KPK bukan satu-satunya lembaga yang mengalami kemerosotan secara integritas. Banyak lembaga lain seperti Mahkamah Agung, Mahkamah Konstitusi, Bawaslu, KPU dan lainnya terus mengalami kemerosotan serupa.
Mirisnya, lembaga-lembaga yang diharapkan memiliki independensi justru diisi oleh oknum-oknum yang tidak independen, tidak berintegritas, dan memiliki moralitas rendah.
Peristiwa di Mahkamah Konstitusi, misalnya, telah menggemparkan republik ini seperti seakan-akan konstitusi tunduk pada dinasti.

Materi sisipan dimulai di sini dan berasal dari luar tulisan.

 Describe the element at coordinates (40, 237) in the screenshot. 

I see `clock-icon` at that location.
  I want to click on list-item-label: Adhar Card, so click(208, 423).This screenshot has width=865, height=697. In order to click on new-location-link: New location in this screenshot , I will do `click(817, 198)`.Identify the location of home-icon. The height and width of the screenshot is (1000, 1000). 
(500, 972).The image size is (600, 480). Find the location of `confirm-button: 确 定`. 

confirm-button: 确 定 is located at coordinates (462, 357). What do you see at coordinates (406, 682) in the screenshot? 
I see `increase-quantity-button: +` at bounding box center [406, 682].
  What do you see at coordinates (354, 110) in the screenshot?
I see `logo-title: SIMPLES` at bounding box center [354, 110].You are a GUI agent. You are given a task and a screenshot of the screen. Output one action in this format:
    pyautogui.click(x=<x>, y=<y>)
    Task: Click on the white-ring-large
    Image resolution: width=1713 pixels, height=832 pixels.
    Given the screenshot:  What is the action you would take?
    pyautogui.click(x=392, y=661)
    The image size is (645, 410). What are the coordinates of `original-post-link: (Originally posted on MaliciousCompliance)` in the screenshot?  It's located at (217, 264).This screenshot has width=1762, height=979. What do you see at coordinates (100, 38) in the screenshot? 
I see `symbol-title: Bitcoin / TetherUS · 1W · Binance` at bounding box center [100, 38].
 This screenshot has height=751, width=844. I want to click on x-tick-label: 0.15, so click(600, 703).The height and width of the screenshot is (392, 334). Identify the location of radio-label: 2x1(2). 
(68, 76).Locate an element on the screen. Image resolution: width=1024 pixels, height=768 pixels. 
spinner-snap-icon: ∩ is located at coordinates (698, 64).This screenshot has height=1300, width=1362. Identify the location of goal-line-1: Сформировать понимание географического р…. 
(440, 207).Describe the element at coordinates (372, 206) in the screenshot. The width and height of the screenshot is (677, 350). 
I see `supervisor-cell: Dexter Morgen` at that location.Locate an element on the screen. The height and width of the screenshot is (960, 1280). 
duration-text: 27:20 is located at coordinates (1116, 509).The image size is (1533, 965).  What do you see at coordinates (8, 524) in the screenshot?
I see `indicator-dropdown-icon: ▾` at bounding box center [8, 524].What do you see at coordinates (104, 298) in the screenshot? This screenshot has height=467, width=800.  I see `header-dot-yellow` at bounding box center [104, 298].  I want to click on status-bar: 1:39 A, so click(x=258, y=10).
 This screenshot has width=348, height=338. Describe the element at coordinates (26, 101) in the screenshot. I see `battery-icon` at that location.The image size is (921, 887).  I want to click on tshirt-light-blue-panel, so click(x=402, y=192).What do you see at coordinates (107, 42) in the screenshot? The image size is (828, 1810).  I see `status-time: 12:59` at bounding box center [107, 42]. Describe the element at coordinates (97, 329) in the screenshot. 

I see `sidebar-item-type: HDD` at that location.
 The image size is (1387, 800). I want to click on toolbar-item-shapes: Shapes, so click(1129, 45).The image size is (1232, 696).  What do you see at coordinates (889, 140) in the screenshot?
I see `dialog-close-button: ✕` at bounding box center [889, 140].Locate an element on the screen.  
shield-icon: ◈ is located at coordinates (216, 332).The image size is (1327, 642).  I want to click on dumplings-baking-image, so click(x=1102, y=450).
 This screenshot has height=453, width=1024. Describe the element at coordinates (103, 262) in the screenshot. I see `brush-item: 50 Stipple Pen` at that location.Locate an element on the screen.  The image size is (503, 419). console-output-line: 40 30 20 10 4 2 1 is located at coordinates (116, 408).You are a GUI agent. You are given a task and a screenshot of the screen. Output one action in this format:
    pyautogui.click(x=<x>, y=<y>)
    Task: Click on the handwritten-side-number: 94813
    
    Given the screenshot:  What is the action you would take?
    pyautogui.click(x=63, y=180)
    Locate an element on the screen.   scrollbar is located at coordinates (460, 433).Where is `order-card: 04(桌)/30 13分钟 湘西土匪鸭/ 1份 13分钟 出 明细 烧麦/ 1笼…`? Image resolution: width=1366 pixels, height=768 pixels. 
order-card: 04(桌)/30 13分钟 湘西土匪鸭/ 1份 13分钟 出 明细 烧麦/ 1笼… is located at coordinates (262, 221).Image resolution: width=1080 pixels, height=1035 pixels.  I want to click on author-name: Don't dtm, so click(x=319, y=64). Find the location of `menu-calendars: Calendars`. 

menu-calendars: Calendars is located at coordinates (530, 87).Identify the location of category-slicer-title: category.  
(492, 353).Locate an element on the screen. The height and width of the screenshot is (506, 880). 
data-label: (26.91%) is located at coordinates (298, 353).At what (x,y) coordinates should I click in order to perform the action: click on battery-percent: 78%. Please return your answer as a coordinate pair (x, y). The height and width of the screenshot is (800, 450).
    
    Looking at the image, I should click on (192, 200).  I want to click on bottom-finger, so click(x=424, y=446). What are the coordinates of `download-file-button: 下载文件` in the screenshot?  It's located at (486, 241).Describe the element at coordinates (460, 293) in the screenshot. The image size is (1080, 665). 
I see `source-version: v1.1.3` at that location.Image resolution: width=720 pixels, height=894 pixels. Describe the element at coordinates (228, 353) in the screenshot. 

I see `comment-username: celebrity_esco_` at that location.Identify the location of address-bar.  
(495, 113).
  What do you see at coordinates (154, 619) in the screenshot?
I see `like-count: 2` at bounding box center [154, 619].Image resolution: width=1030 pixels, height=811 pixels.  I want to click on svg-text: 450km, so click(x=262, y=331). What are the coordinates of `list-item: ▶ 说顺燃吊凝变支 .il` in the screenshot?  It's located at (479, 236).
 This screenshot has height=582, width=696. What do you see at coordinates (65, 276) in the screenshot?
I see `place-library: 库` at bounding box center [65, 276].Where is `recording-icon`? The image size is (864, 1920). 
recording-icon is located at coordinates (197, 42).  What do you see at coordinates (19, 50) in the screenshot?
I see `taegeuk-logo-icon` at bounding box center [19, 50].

Putusan MK yang memberikan peluang majunya calon presiden dan wakil presiden di bawah 40 tahun bukan hanya menabrak konstitusi. Meminjam istilah Aljazeraa, putusan MK itu juga melahirkan “baby nepo”, nepotisme, dan dinasti politik lahir secara turun temurun dengan menunggangi konstitusi dan demokrasi.
Peristiwa pelanggaran etik yang berujung pada pemberhentian Ketua MK Anwar Usman oleh Majelis Kehormatan Mahkamah Konstitusi (MKM) itu menyadarkan kita bahwa MK sebagai lembaga kehakiman yang mandiri bisa dikendalikan oleh kekuasaan-kekuasaan lain atas dasar nepotisme dan dinasti politik.
Pada akhirnya kita menyadari kerusakan di MK adalah proses pembusukan politik, pembusukan konstitusional, dan sekaligus membusukkan demokrasi.
Demokrasi dan pemilihan langsung yang adil (electoral justice) tidak akan tercapai dalam proses sirkulasi kepemimpinan, sebab proses electoral sudah dimulai dengan cara-cara yang tidak jujur dan adil.
Pada akhirnya kemelut di MK menjadi aib yang terus menjadi problem politik menuju pilpres 2024 nanti.
Kerusakan Konstitusional dengan mempermainkan konstitusi demi kepentingan segelintir orang akan berakhir pada kerusakan sistem demokrasi.
Demokrasi yang berwibawa dan baik adalah demokrasi yang berdiri di atas nilai-nilai etika dan nilai moral yang menjadi panduan kehidupan bernegara.
Pembusukan juga terjadi di Mahkamah Agung. Skandal suap dan jual beli perkara yang menjerat pimpinan Lembaga Kehakiman yang agung itu merobohkan nurani keadilan para pencari keadilan.
Akibatnya, banyak hukuman para koruptor “disunat” oleh hakim-hakim di Mahkamah Agung. Pada akhirnya sulit bagi bangsa ini benar-benar menegakkan hukum dan keadilan.
Setelah Lembaga Kehakiman mengalami pembusukan, kita bergeser ke Penyelenggara Pemilu. KPU maupun Bawaslu sebagai penyelenggara pemilu sering menabrak etika, bahkan dalam batas tertentu merusak tatanan pemilu yang demokratis.
Skandal ketua KPU, misalnya, sebagaimana diakui oleh Hasnaeni, bahwa ada upaya atau pesan yang disampaikan pada dirinya untuk memenangkan calon tertentu.
Bahkan skandal itu terbukti disidang etik DKPP bahwa hubungan (asmara) antara ketua Partai Politik (Hasnaeni) dengan Ketua KPU adalah skandal yang maha dahsyat. Namun di Indonesia berlalu begitu saja.